The HPS experiment is searching for heavy photon particle in mass range between 30 and 200 MeV/c$^2$. This particle is postulated to mediate interactions with Dark Matter and is of cosmological importance. The experiment itself has a fixed target geometry. It is operated at Jefferson Lab’s CEBAF electron accelerator. Electrons with energy of several GeV impinge on the thin target and can originate heavy photons in a process similar to bremsstrahlung. The photon decay into an electron-positron pair can then be detected.

HPS can use several search strategies. One of them relies on displaced vertex identification requiring a precision tracking and vertexing system. HPS was originally built with a 6-layer Silicon Vertex Tracker (SVT). For the on-going 2019 run SVT was upgraded with additional layer, called layer-zero (L0), which was placed at 5 cm distance from the target, half of the original 1st layer (L1) distance. In order to improve physics reach and avoid beam scattering, the new sensors’ active region was designed to be 750 $\mu$m away from the beam. This required slim edge sensor technology with target inactive width of sensor periphery of 250 $\mu$m.

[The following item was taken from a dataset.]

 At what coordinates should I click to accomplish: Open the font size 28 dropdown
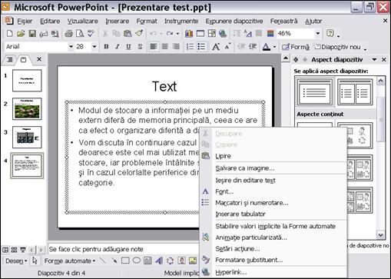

The sensors were laid out and fabricated by CNM Barcelona to HPS design. Each device has two rows of 1.5 cm long strips with 55 $\mu$m strip pitch. The relatively short strip length allowed to use 200 $\mu$m thick silicon wafers to reduce multiple scattering of individual tracks. The slim edge was implemented as a post-processing step using Scribe-Cleave-Passivate (SCP) technology. In order to improve SCP application, a wafer lattice alignment method was implemented as a pre-processing step using specifically-etched alignment marks on the bare silicon wafers. A sufficient number of sensors was produced to allow installation of the new L0. In addition, L1 modules were replaced to further enhance tracking performance.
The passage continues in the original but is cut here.